The Neurodiversity Paradigm in Clinical Practice
Too many neurodivergent clients have had bad therapy experiences. They've been told to "just use a planner" or "try harder to make eye contact" by well-meaning clinicians who didn't understand their neurology. That kind of mismatch doesn't just fail — it actively harms. It reinforces the message these clients have been hearing their entire lives: that something is wrong with them.
From Deficit to Difference
The neurodiversity paradigm is a framework shift. It moves clinical thinking away from "what is wrong with this person" toward "how does this person's brain work, and what support does it need." ADHD and autism aren't problems to fix. They're different operating systems that sometimes need different support.
This doesn't mean neurodivergent people don't struggle. They do — often significantly. But the struggles frequently come from environmental mismatch, not from the neurodivergence itself. An autistic person who melts down in a fluorescent-lit open office isn't having a symptom. They're having a predictable reaction to a sensory environment that wasn't designed for their nervous system.
As clinicians, our job shifts from remediation to understanding. Instead of teaching clients to tolerate environments that harm them, we help them build lives that work for the brains they actually have.
What Affirming Care Looks Like
Neurodivergent-affirming care isn't a single technique. It's a clinical stance that shapes everything from intake questions to treatment goals to how you set up your office.
Language matters. Ask clients what language they prefer. Some identify as "autistic" (identity-first). Others prefer "person with autism" (person-first). Some use "ADHDer." Others don't. Don't assume — ask, and follow their lead.
Intake questions should be adapted. Standard intake forms often miss neurodivergent experiences entirely. "Do you have trouble with relationships?" doesn't capture the autistic client whose relationships are deeply meaningful but structured differently than neurotypical norms. Add questions about sensory sensitivities, executive function, routine dependence, and masking.

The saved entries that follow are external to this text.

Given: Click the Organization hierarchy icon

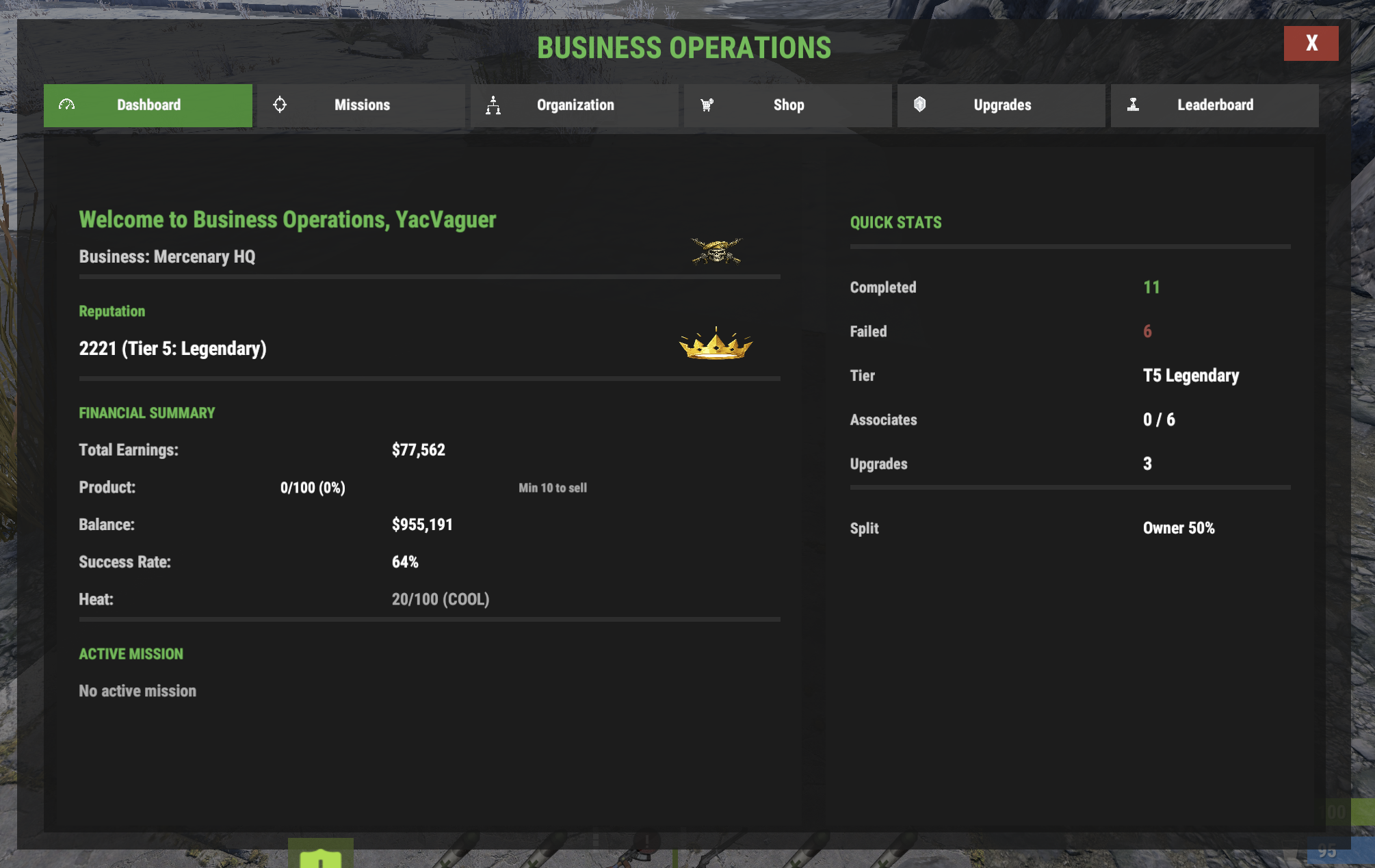Looking at the screenshot, I should click(493, 105).
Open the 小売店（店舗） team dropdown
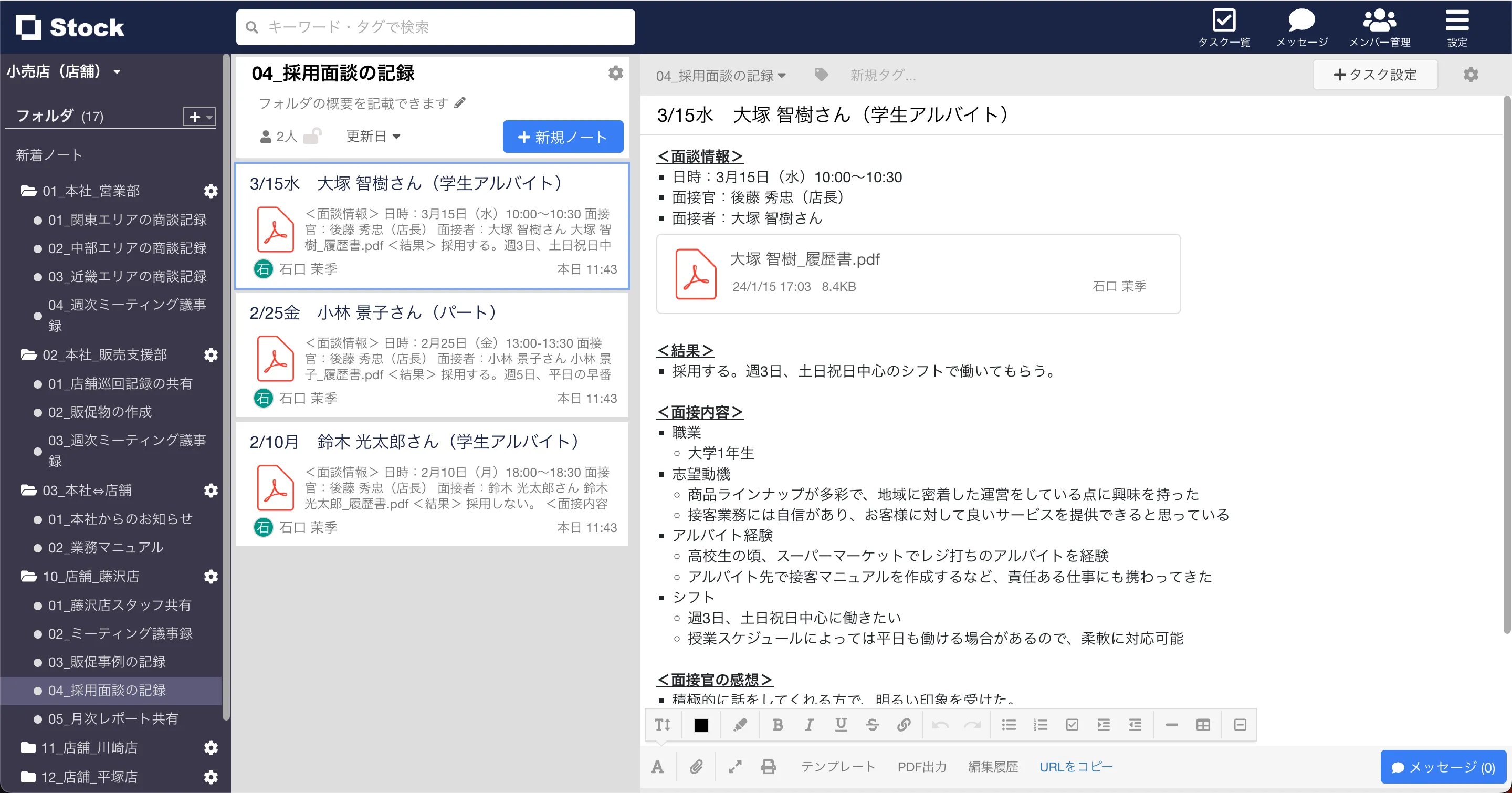The image size is (1512, 793). tap(64, 71)
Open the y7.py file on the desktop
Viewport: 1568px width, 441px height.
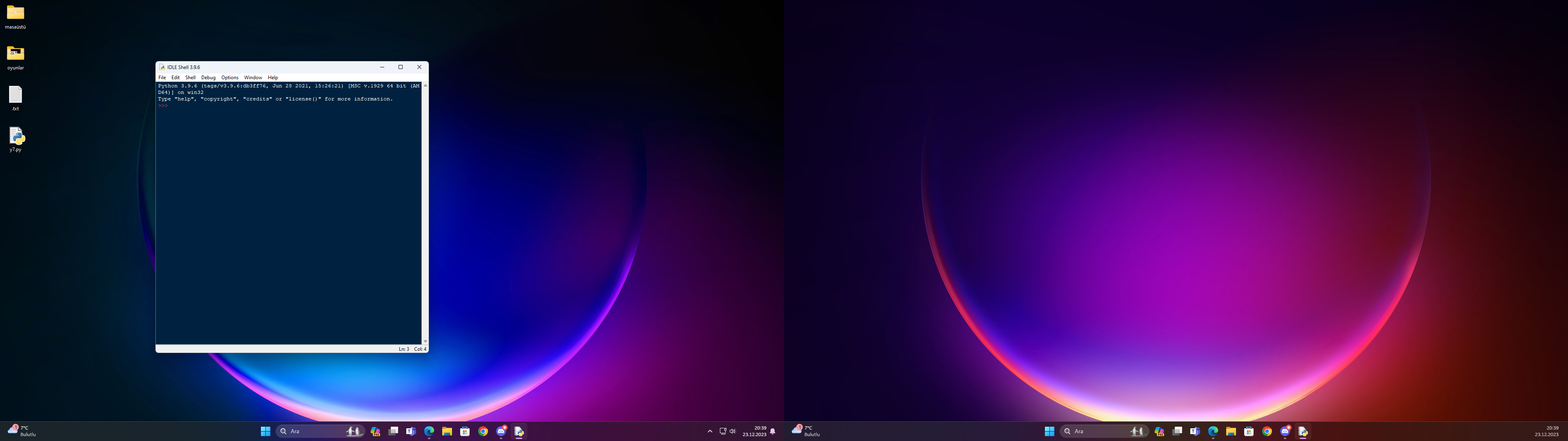16,137
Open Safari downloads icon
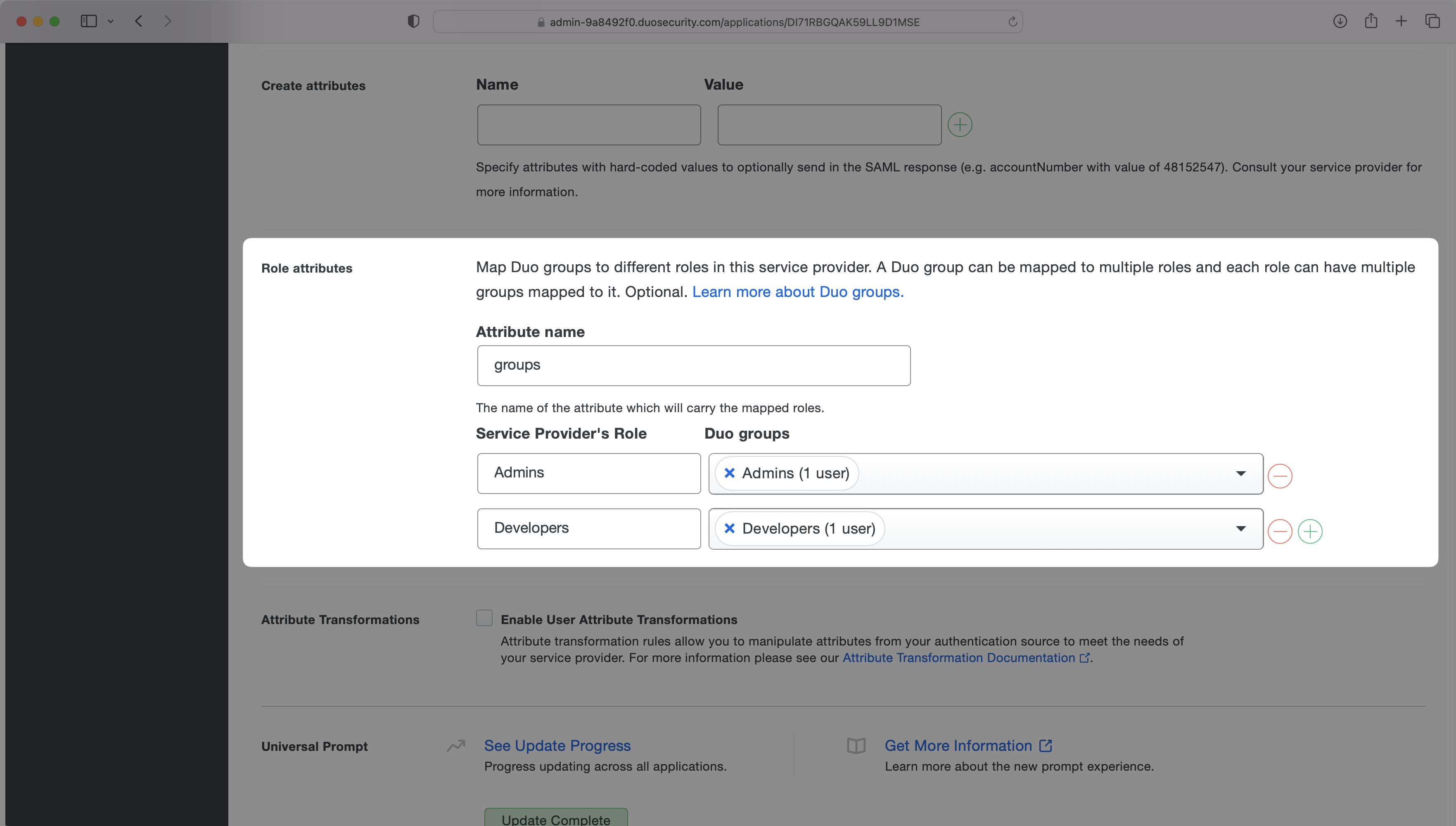Image resolution: width=1456 pixels, height=826 pixels. pyautogui.click(x=1340, y=21)
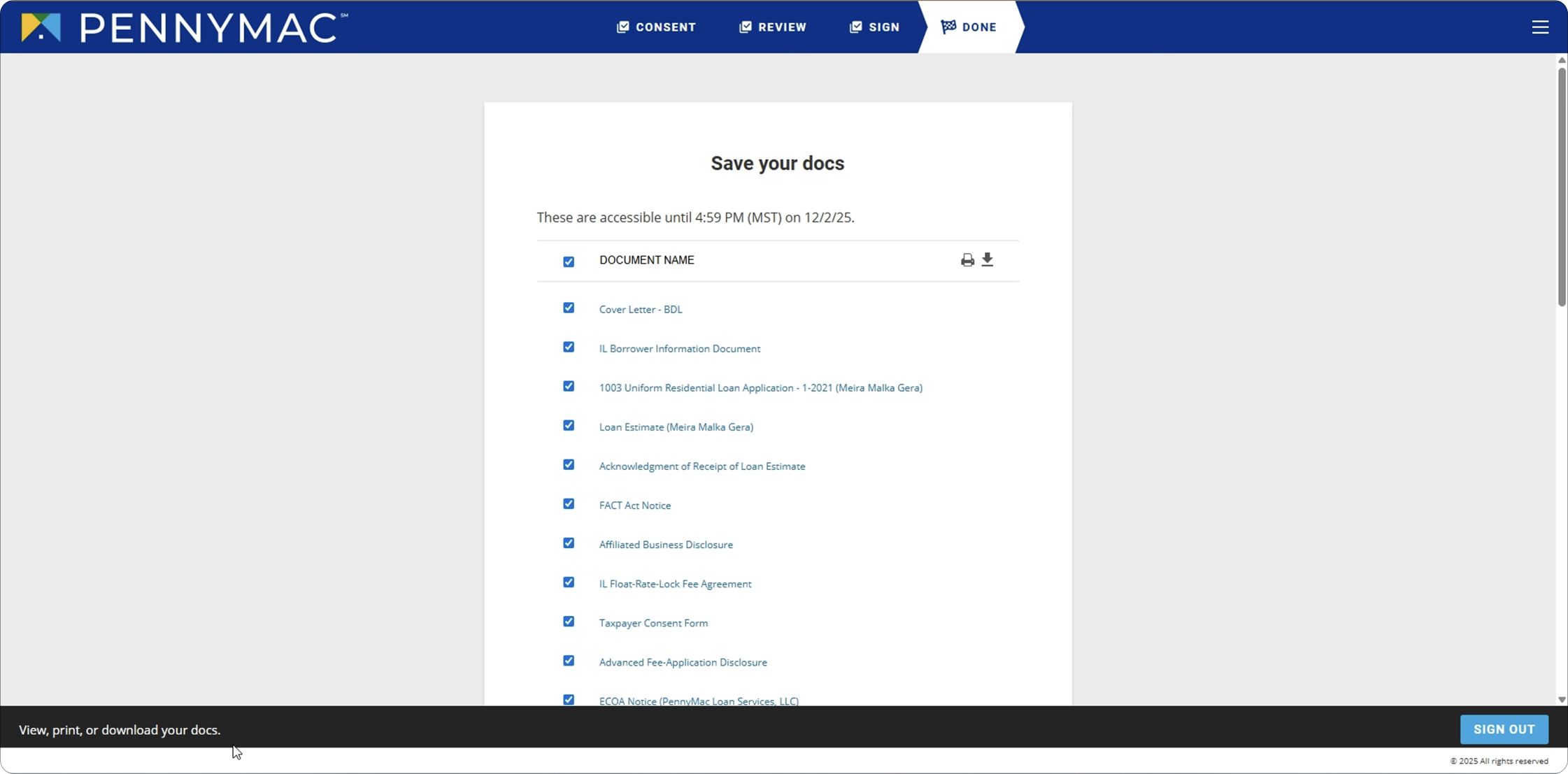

The therapy environment itself sends a message. Bright fluorescent lighting, eye contact expectations, the assumption that 50-minute seated conversation is the ideal therapeutic format — all of these are neurotypical defaults. Consider offering fidgets, dimmer lighting, walking sessions, or shorter appointments. Small accommodations signal that you understand the neurology, not just the diagnosis code.
In Session
Start your next intake with one additional question: "Is there anything about how your brain works that you think I should know?" This open-ended prompt invites disclosure without requiring a formal diagnosis. Many clients will share information about ADHD, autism, sensory processing, or learning differences that reshapes the entire treatment plan. The question itself signals that you see neurodivergence as relevant, not peripheral.